Louisville Gas and Electric and Kentucky Utilities are planning to retire around a dozen aging and outdated coal and natural gas generating units over the next 15 years, according to their Integrated Resource Plan.
Now the utility companies that serve more than 1.3 million customers across Kentucky and Virginia are looking to diversify their energy sources.
LG&E and KU are requesting proposals from energy providers to begin adding capacity to the grid in 2025. In order to be considered, businesses need to be able to produce at least 100 megawatts of capacity and must prove the power is reliable, feasible and least-cost as defined by Kentucky utility regulators.
“Pending EPA regulations combined with some of our coal-fired generating units reaching the end of their useful lives necessitates that we seek newer and cleaner sources of energy to provide safe, reliable service to customers in the future,” David Sinclair, LG&E’s vice president of energy supply and analysis, said in a statement.
Sinclair, who previously declined to acknowledge the existence of manmade climate change, said ratepayers are increasingly concerned about the impacts of global warming. LG&E thinks it’s important to meet future energy needs using “cleaner, lower carbon dioxide-emitting technology,” he said.
Sinclair’s comments come just a few weeks after LG&E attorneys told state regulators they’ve received an unusually high number of comments on its integrated resource plan, which forecasts the utility’s energy needs for the next 15 years.

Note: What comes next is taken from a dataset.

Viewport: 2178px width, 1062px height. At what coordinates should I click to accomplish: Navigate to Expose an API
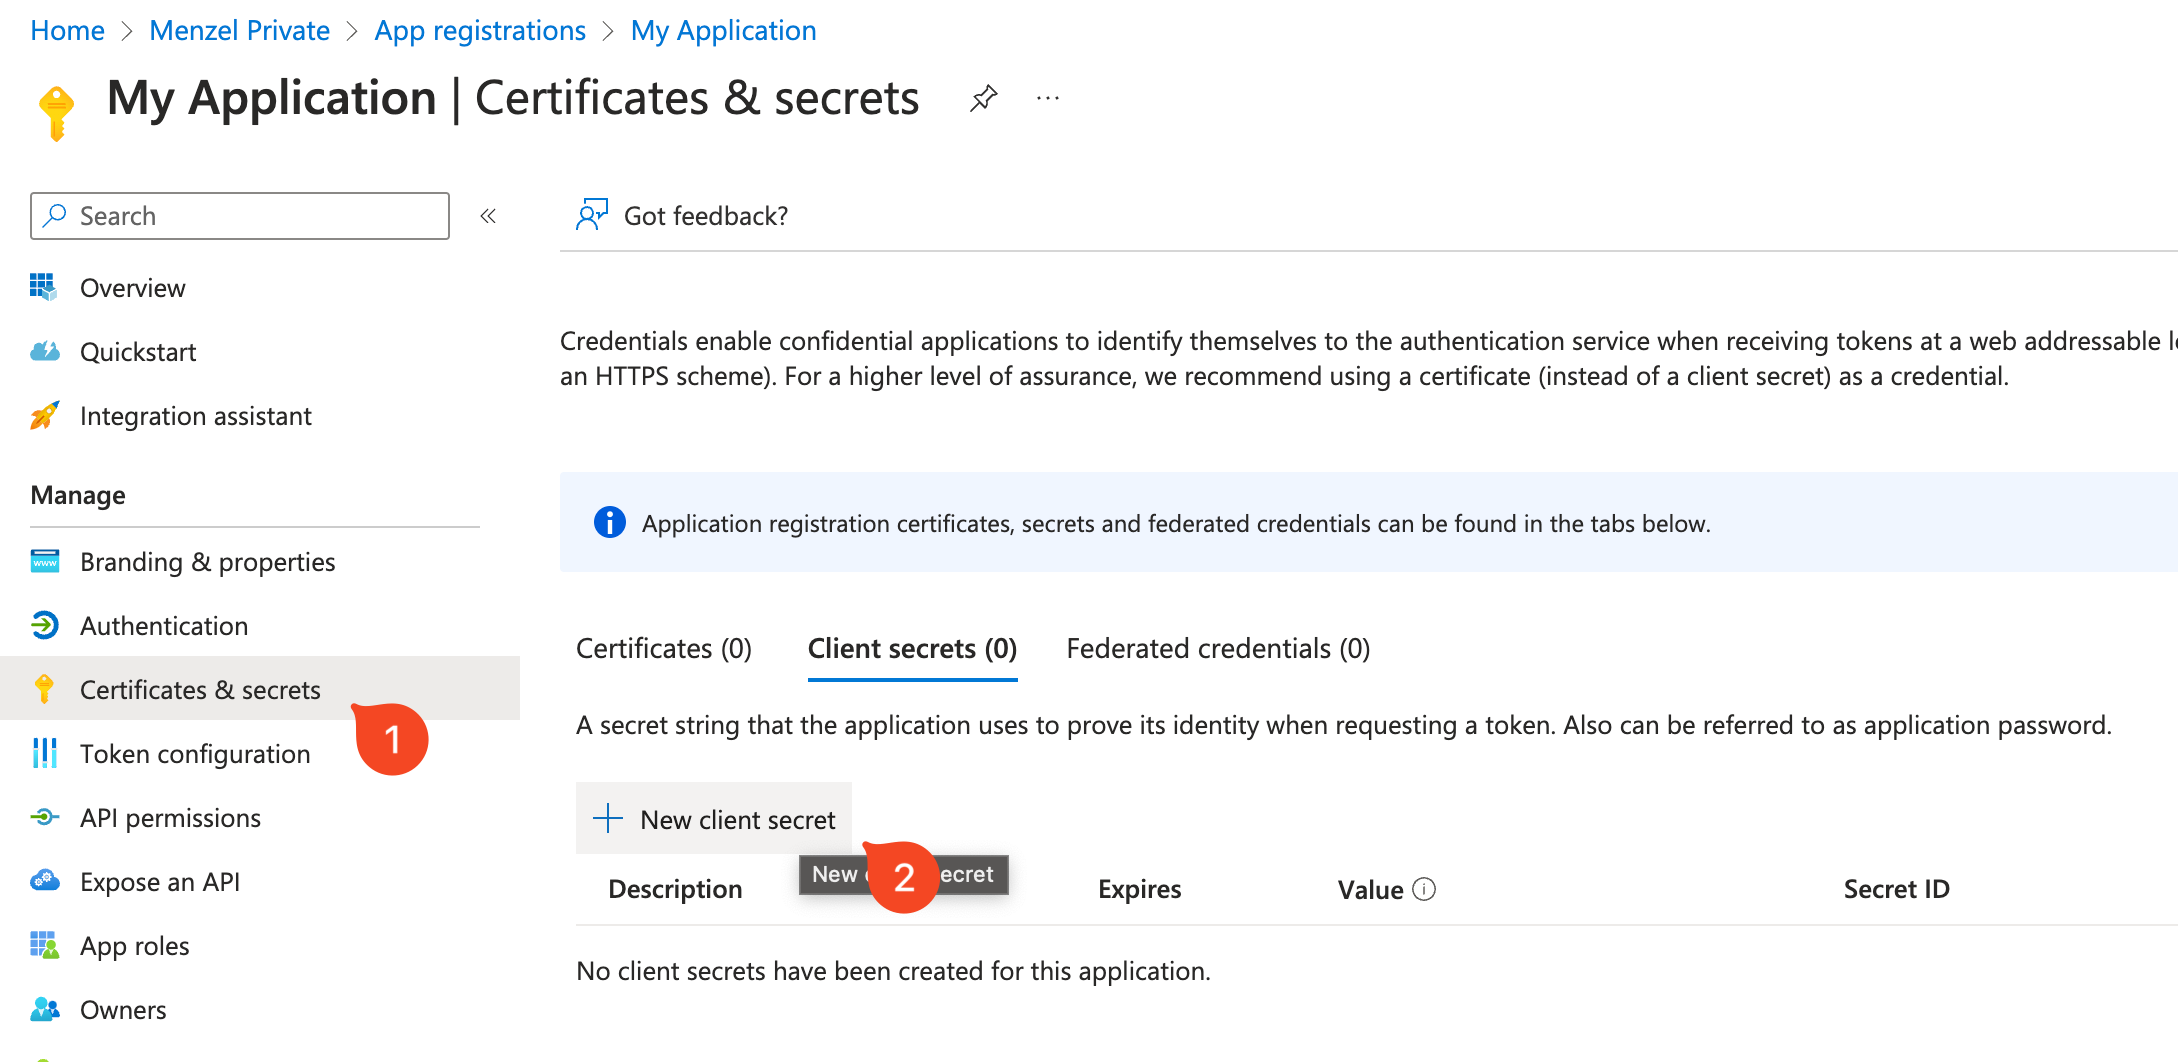[160, 882]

Many of the comments demanded the utility do more to act on climate change. The attorneys described the comments as “not constructive” because they fall outside LG&E’s obligations under state law.
While the utilities’ request encourages renewables, the request-for-proposals is open to other sources of generation including climate-warming fossil fuels.
Coal power will still represent about half of LG&E and KU’s energy mix in 2036, but LG&E and KU plan on achieving net-zero carbon emissions by 2050, with reduction targets of 70% from 2010 levels by 2035 and 80% by 2040.
The utility companies have said that they don’t plan to retire the last coal-fired plant in Kentucky until 2066. But a spokesperson for LG&E said the utilities will stop burning coal by 2050 unless it can “be mitigated with carbon dioxide removal technologies.”
At the same time, LG&E has pivoted away from researching carbon capture at coal-fired power plants. Instead, Whelan said the utility is shifting focus to research removing carbon from a natural gas plant in Louisville.